- Supplied passage:
What’s it all about? Abolish export subsidies by 2013 with substantial reductions by 2010. These commitments, which concern all the agricultural partners and export support programmes, are full of conditionality and parallelism clauses which are not easy to understand.

Beyond “official” export support and the role of the state monopoly on exports, or food aid, nothing has been said about essential issues: the system of income support set up by the Farm Bill which consists of marketing loans and countercyclical payments. Everybody knows, but nobody expresses it openly, that this system is the main springboard, admittedly indirect, but powerful, for the exporting of American agricultural products. Without it, American maize producers for example could not sell 45% of their production on the world market at two thirds of its cost price.

The ambiguity, as the Doha round continues, is in the treatment of marketing loans which are included in the category of domestic support, and have not been addressed in current discussions on export subsidies.

This is why this agreement can lose its substance if we do not insist, as a principle of parallelism, that marketing loans are part of “export measures with equivalent effect”. We must be very careful about this.

It all depends on how strong Europe is and how far it can resist pressure from the USA and the Cairns group, so that intermediary negotiations in April and July 2006 do not result in the dismantling of European customs barriers and those of DCs, without preliminary negotiations on marketing loans.

- Problem requirements:
Continue the passage above on agricultural export subsidies in the Doha round from its last sentence, adding a few paragraphs in the same voice.

- Extracted information:
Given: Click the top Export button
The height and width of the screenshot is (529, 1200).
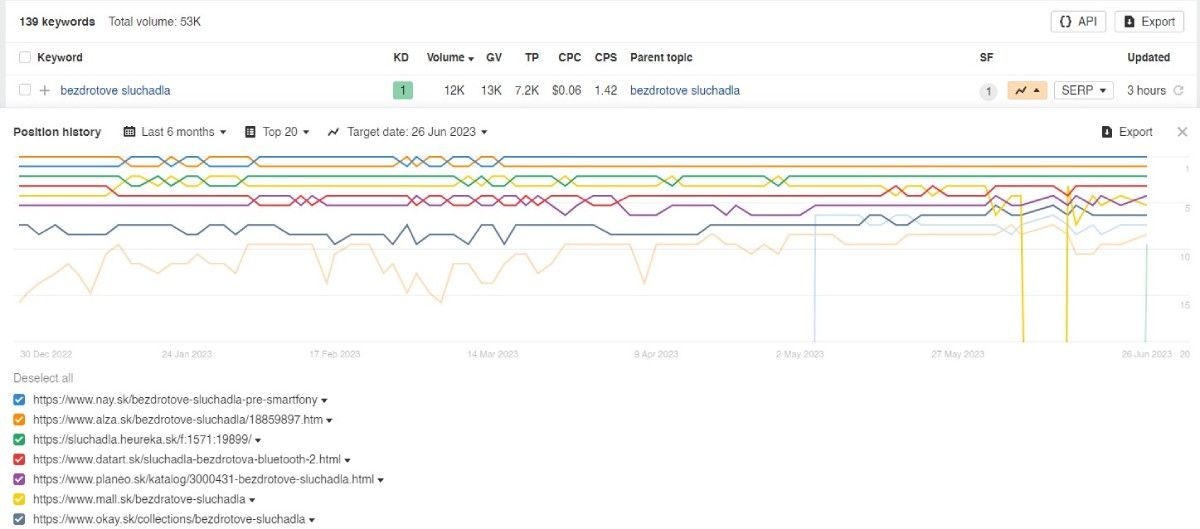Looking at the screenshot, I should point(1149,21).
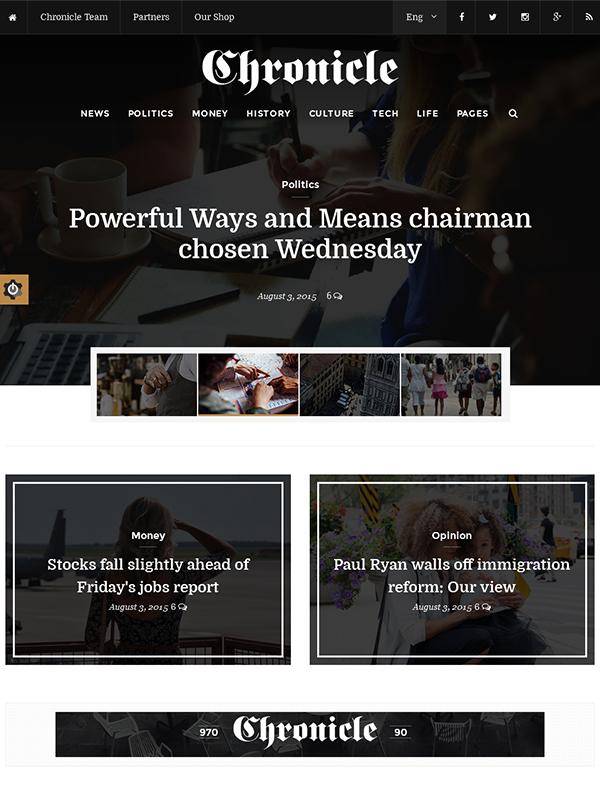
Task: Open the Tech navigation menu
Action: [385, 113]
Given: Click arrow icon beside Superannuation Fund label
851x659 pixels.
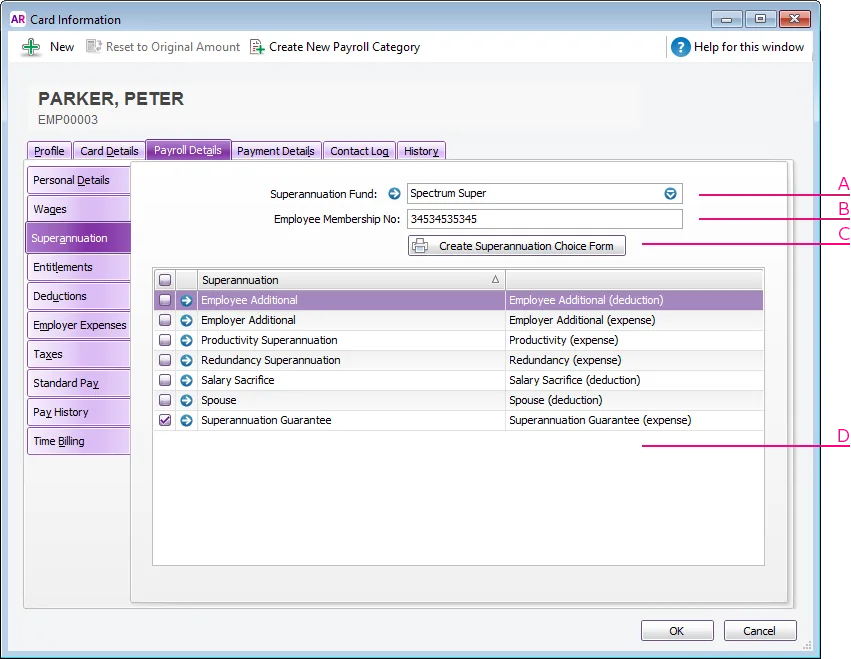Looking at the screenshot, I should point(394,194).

- Answer for this exercise:
And does Europe at present, led by France and Germany, really want to gather counter-arguments and make this Hong Kong agreement an instrument to redress the balance in negotiations and show the deceptive character of the American system? This is doubtful, despite France’s strong position.

Also, the American “mid-term” elections in November 2006 could be a real stalemate for President Bush between the executive and the legislative authorities, as the Farm Bill is to be revised in 2007. However, even if Congress finds that the cost of income support for farmers is high, American agricultural lobbies are also very powerful: the outcome is therefore uncertain but American pressure in the first semester is expected to be particularly vigorous, as a favourable outcome for the Unites States at the WTO would help the end of the presidential mandate and continue the marketing loans system.

Unfailing European cohesion is therefore essential so that this smoke-screen agreement does not become a fool’s agreement.

Consequently, if the European Union confirms its commitment in the spring to dismantle export restitutions without any real compensation apart from insufficient parallelism in state monopolies and food aid, the fool’s agreement will become a real “Munich” in agriculture, an admission of defeat they will not acknowledge.

It is however high time to face up to this situation and to build the defence line that we need.

WOAgri will provide information in a few weeks time on which negotiation strategies will be the most efficient to save European agriculture and to set up a real world governing body, instead of the dictatorship of international technocracy for which agriculture is merely an adjustment variable of industry and services.

We are however convinced that Christine Lagarde and Dominique Bussereau, who showed their determination and courage in Hong Kong, will make sure that “agricultural products are treated as specific natural commodities and will consider strategic principles of independence, sanitary safety and regional development”, as stated in an article published in Le Monde on January 3rd 2006.

Peter Mandelson firmly defended community interests during negotiations in Hong Kong and he continues to do so, even stating in his speech in Berlin on January 23rd 2006 that “the argument that the contribution of the Doha round to development depends on agriculture, or in more concrete terms on further concessions from the EU within its agricultural policy, is not convincing”.

But we have to be even more determined to help them as various bodies try to convince them of the opposite.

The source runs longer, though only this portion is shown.